- Extracted material -

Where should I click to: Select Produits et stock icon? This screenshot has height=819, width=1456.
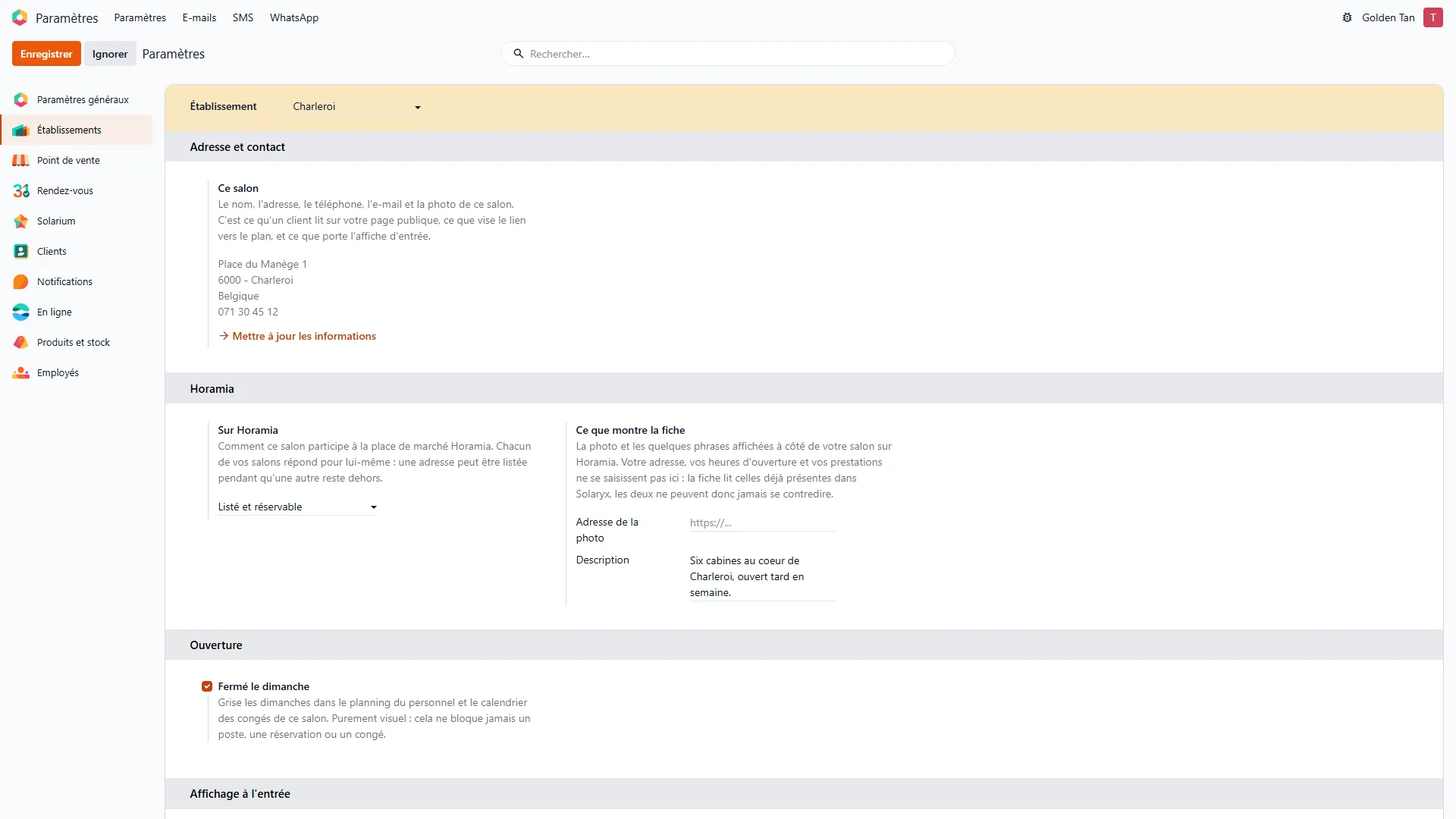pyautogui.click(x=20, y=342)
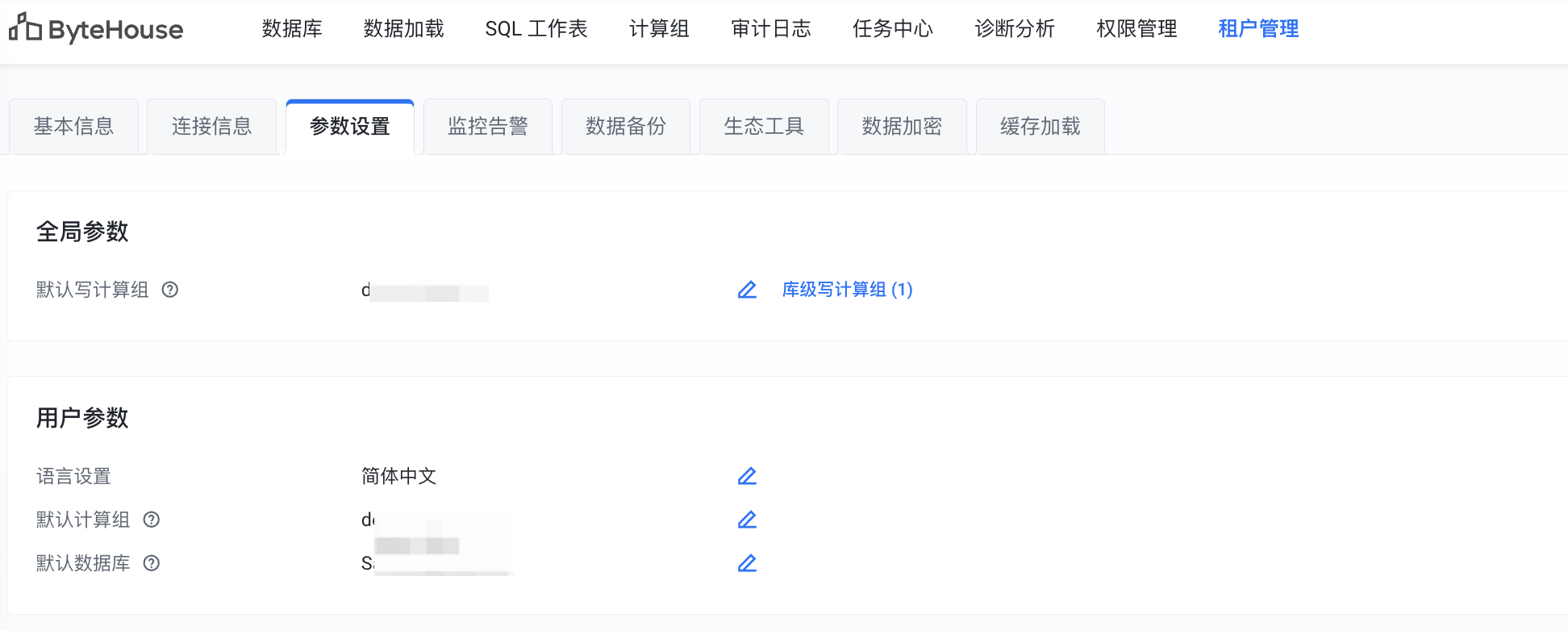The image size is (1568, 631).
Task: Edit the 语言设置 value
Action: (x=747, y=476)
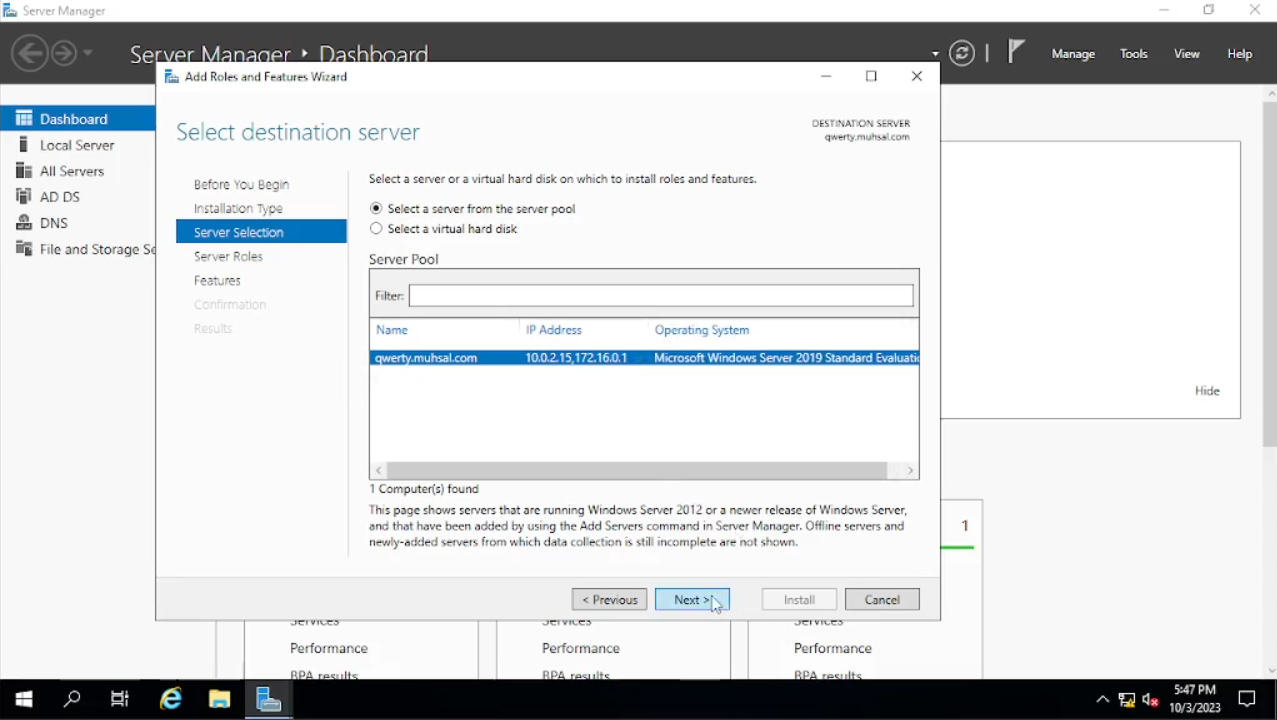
==
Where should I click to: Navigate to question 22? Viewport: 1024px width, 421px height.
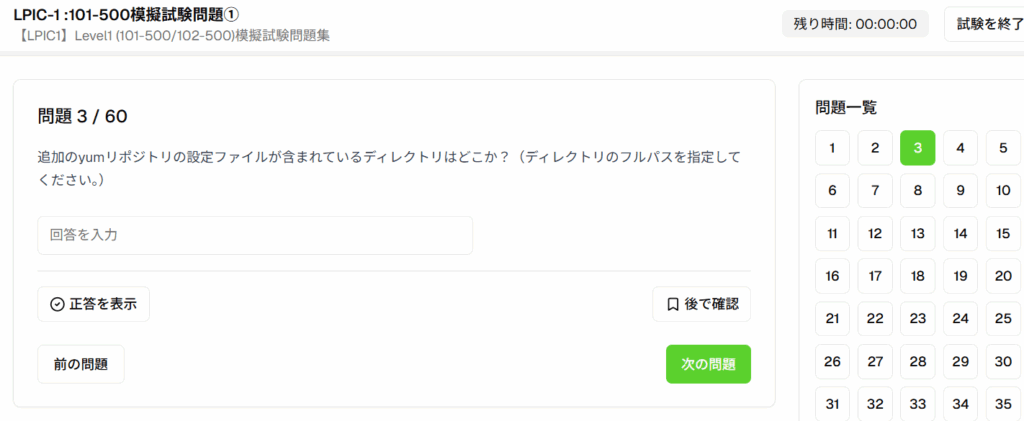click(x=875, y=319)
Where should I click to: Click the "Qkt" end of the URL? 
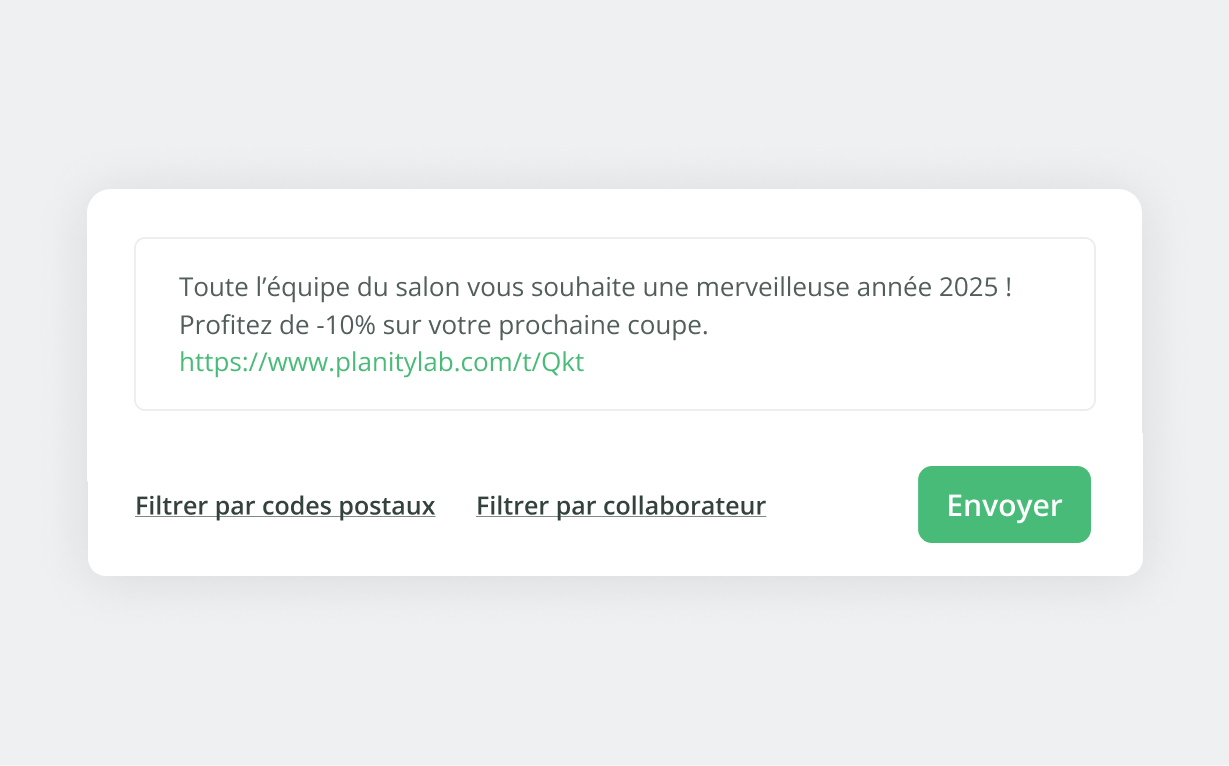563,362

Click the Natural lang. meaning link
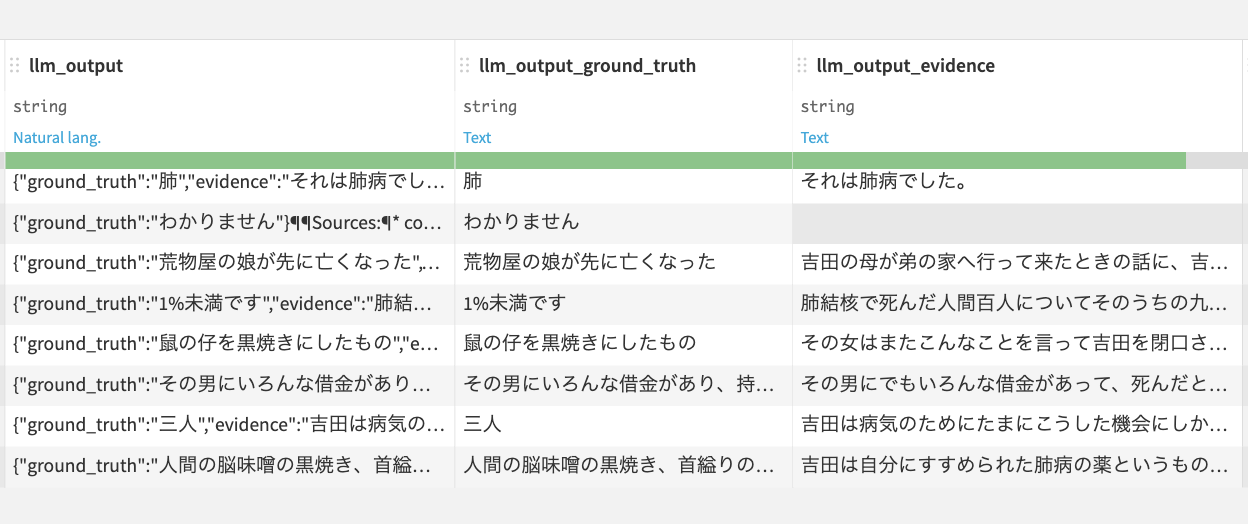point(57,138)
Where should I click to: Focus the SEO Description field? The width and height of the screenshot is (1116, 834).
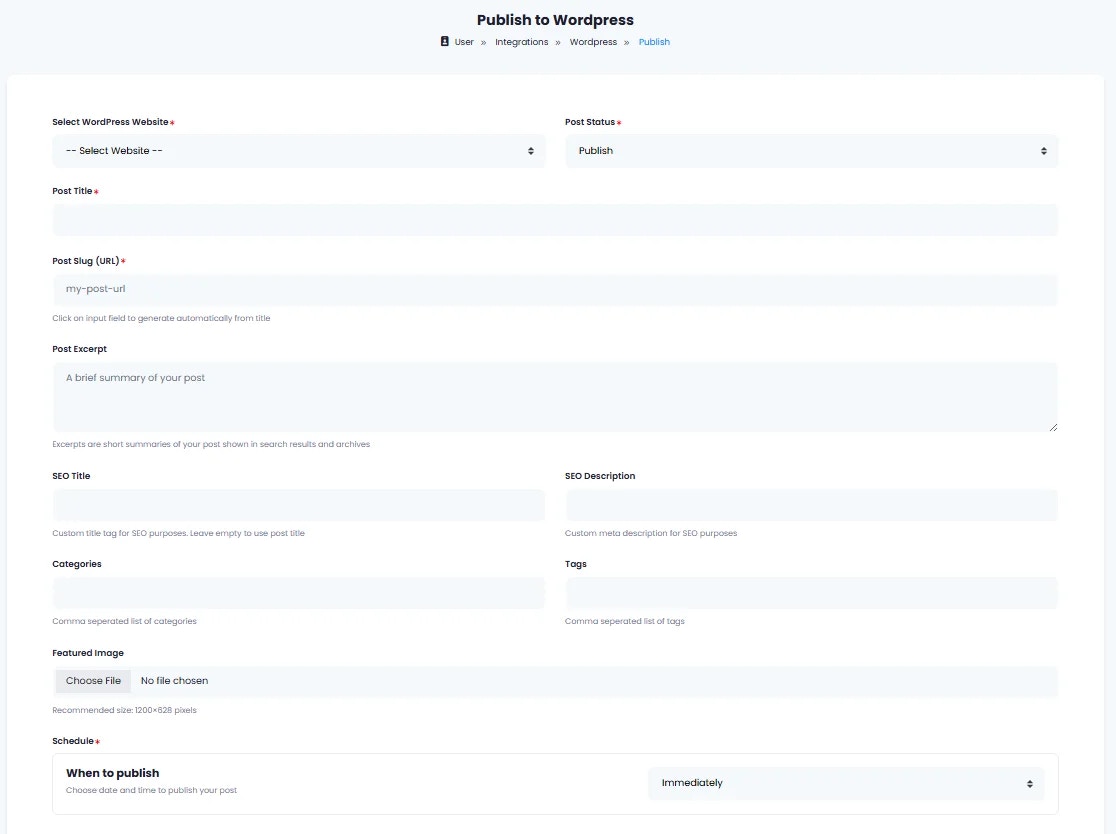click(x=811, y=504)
---
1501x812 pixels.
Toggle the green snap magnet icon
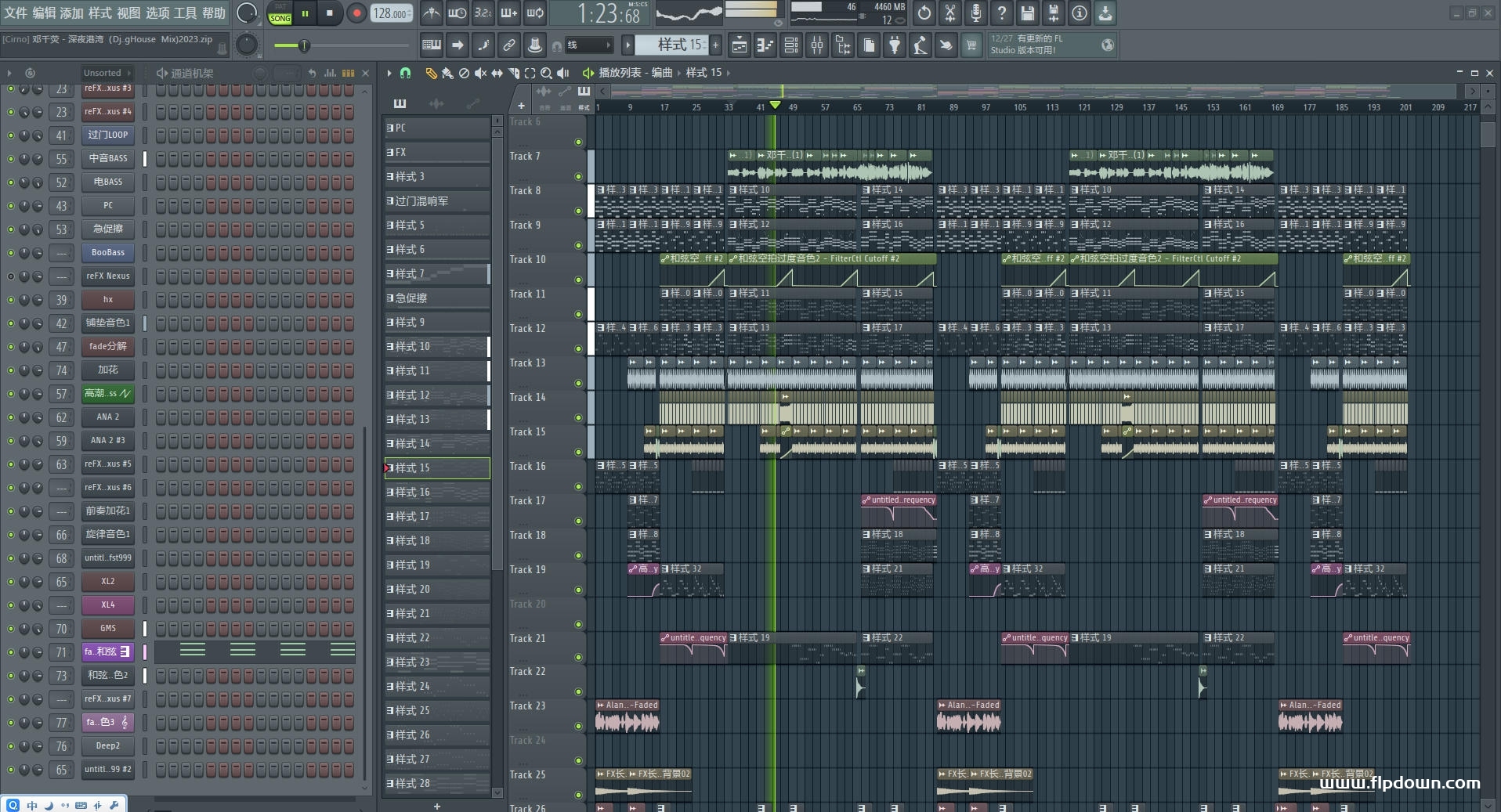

- Description of the task -
Output the stretch of the records from the line that contains "1501x812 pixels." through the line that contains "Toggle the green snap magnet icon" as a JSON list of strings, one string per line, leaving out blank lines.

- Output of the task -
[
  "1501x812 pixels.",
  "Toggle the green snap magnet icon"
]